• [WHAT IS EXPECTED]: Within the listing below, please show every line carrying the string "computer".
═════ DATASET ENTRIES
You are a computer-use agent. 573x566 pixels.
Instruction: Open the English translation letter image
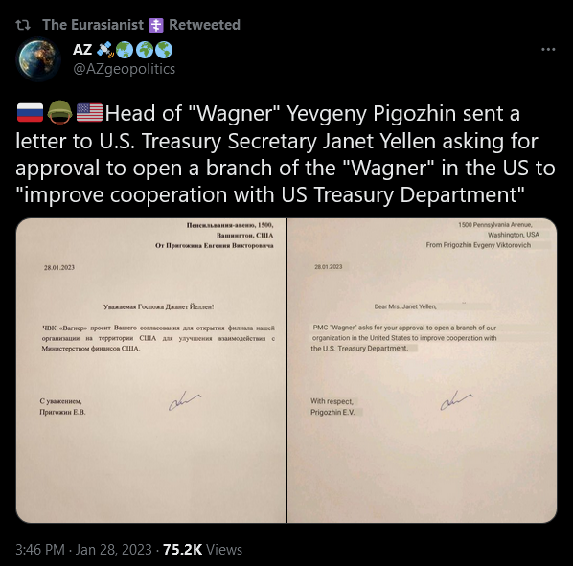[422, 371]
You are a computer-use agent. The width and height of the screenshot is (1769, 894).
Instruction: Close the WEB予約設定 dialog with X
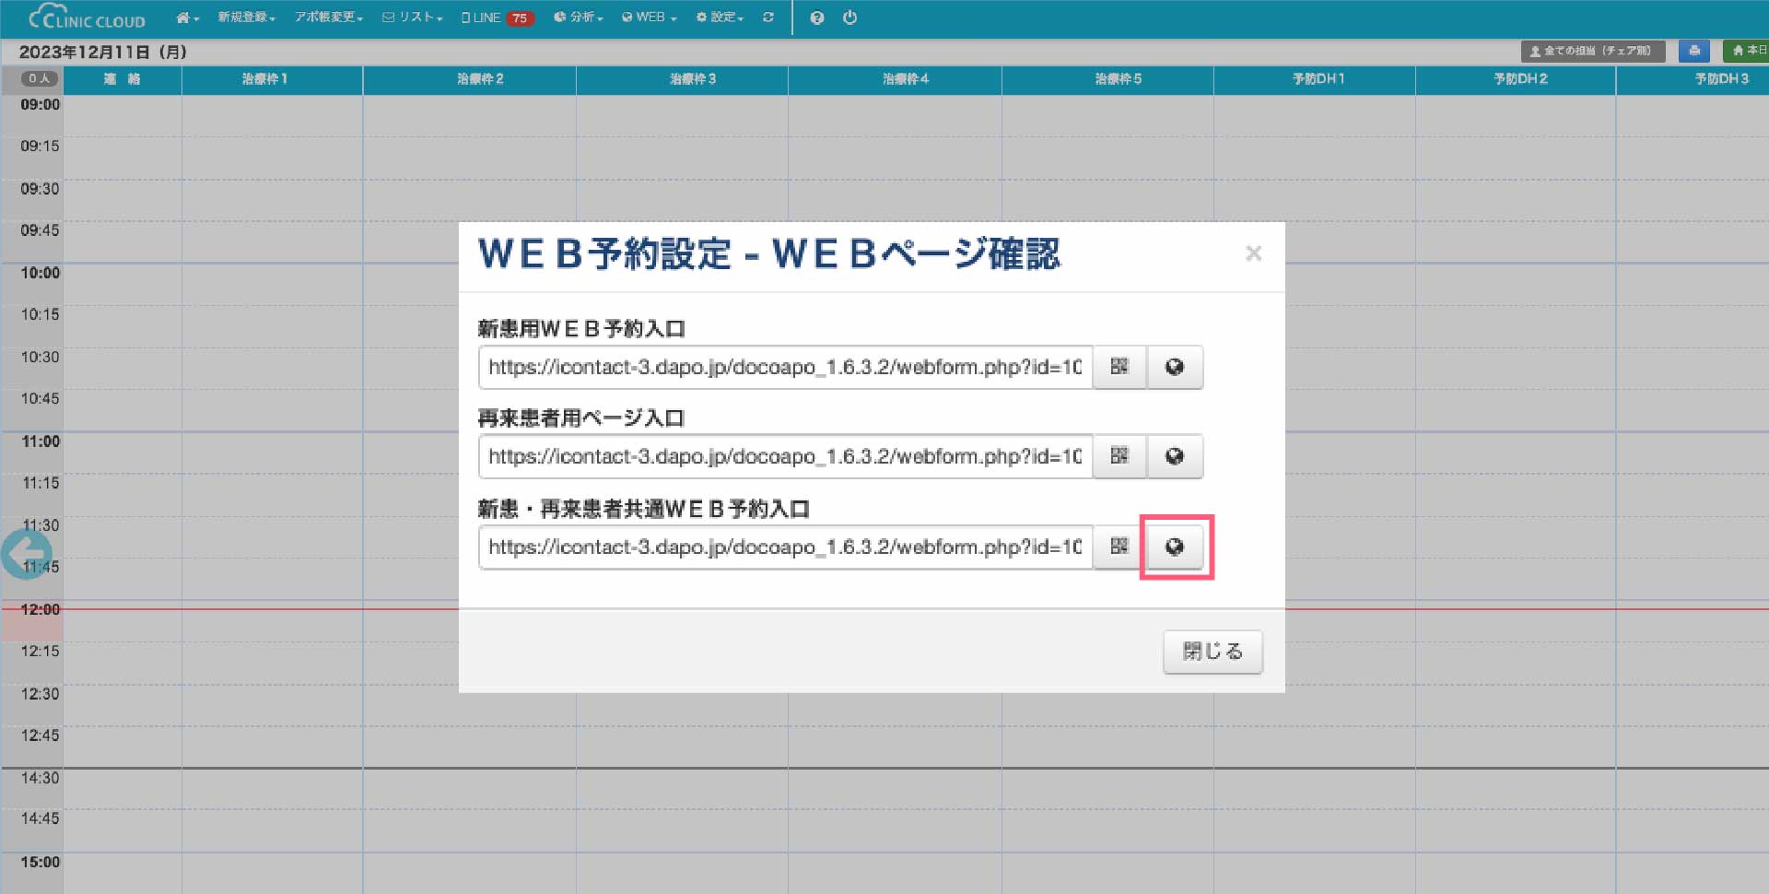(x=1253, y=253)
══════════
═════ DATASET ENTRIES
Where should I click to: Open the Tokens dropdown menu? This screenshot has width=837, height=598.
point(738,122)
══════════
• [SOLUTION TO THIS PROBLEM]:
You are a computer-use agent. 573x566 pixels.
You are a computer-use agent. The width and height of the screenshot is (1769, 894).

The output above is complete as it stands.